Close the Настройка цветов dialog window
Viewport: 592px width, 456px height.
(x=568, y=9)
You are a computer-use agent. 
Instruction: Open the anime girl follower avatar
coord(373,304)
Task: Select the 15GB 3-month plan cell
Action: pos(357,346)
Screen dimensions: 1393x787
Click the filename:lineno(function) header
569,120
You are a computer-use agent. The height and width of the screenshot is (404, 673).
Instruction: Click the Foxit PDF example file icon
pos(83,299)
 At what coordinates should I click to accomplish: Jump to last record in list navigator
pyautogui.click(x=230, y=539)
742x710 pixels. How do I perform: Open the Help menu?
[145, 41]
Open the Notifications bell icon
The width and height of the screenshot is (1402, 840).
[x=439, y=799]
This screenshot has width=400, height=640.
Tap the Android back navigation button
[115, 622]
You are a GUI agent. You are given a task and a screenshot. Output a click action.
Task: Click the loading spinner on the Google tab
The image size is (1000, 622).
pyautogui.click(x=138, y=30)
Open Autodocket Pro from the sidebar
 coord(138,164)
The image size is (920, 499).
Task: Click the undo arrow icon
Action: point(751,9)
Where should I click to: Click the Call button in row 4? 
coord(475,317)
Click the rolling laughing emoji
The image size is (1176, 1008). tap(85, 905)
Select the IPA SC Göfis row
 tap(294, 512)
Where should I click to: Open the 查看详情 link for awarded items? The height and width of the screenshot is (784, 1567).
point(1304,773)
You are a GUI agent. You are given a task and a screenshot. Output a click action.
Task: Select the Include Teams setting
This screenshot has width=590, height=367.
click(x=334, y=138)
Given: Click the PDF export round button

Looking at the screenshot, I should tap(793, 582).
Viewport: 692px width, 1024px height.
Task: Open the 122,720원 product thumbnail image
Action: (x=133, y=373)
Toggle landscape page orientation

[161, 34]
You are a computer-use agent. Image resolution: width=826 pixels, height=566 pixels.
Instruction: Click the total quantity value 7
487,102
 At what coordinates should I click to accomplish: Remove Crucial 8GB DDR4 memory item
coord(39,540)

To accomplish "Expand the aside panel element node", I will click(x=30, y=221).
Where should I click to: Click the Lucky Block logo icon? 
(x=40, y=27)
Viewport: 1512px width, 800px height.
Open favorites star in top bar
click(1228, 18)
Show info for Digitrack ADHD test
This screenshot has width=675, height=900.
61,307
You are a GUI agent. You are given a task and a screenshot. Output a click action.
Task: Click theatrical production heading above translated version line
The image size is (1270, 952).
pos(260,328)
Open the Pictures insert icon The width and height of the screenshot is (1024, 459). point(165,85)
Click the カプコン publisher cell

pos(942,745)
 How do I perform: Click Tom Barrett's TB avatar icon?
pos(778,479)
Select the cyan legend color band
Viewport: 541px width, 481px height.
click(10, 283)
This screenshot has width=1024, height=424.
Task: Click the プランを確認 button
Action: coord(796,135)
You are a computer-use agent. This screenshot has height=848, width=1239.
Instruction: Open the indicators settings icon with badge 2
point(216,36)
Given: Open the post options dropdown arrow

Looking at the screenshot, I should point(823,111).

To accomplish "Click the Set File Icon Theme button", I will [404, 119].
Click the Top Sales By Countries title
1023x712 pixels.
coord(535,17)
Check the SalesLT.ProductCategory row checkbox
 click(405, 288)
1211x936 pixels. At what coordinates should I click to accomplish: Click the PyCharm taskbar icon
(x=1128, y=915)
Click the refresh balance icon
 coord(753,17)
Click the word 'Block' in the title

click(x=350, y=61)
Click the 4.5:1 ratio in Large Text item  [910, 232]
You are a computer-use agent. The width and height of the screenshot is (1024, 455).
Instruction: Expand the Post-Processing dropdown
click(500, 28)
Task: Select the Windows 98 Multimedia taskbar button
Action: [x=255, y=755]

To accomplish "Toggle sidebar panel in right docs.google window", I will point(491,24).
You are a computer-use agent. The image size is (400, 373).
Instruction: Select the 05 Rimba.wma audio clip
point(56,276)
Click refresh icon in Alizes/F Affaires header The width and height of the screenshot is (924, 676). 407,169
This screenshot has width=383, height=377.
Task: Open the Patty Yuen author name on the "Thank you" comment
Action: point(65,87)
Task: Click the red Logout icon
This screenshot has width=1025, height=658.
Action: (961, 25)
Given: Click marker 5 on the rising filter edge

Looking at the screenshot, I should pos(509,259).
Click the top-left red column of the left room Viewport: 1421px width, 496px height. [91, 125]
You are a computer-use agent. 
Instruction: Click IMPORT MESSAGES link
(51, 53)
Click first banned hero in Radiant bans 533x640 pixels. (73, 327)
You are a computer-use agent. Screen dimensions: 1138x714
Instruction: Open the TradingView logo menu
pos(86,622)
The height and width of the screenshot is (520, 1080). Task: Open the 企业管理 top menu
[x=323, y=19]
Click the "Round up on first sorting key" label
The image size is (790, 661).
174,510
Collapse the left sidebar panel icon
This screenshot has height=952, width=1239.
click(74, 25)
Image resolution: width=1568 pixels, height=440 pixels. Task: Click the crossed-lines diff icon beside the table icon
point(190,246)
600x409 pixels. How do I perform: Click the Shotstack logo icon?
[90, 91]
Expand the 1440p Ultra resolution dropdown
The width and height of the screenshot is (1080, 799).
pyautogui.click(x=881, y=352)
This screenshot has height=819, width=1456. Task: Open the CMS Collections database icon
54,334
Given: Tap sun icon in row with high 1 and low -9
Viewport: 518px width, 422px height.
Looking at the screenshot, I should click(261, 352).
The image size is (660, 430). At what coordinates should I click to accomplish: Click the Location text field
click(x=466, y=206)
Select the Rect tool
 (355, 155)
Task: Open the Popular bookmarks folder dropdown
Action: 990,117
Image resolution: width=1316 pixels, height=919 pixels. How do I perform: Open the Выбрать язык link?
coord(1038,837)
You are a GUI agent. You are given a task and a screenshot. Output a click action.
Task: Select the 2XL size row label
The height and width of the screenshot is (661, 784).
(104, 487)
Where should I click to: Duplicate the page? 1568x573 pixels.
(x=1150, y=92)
========
Only lines containing the word "panel" should be copied from the material above.

- Task result -
To accomplish "Expand the aside panel element node", I will click(x=30, y=221).
To accomplish "Toggle sidebar panel in right docs.google window", I will point(491,24).
Collapse the left sidebar panel icon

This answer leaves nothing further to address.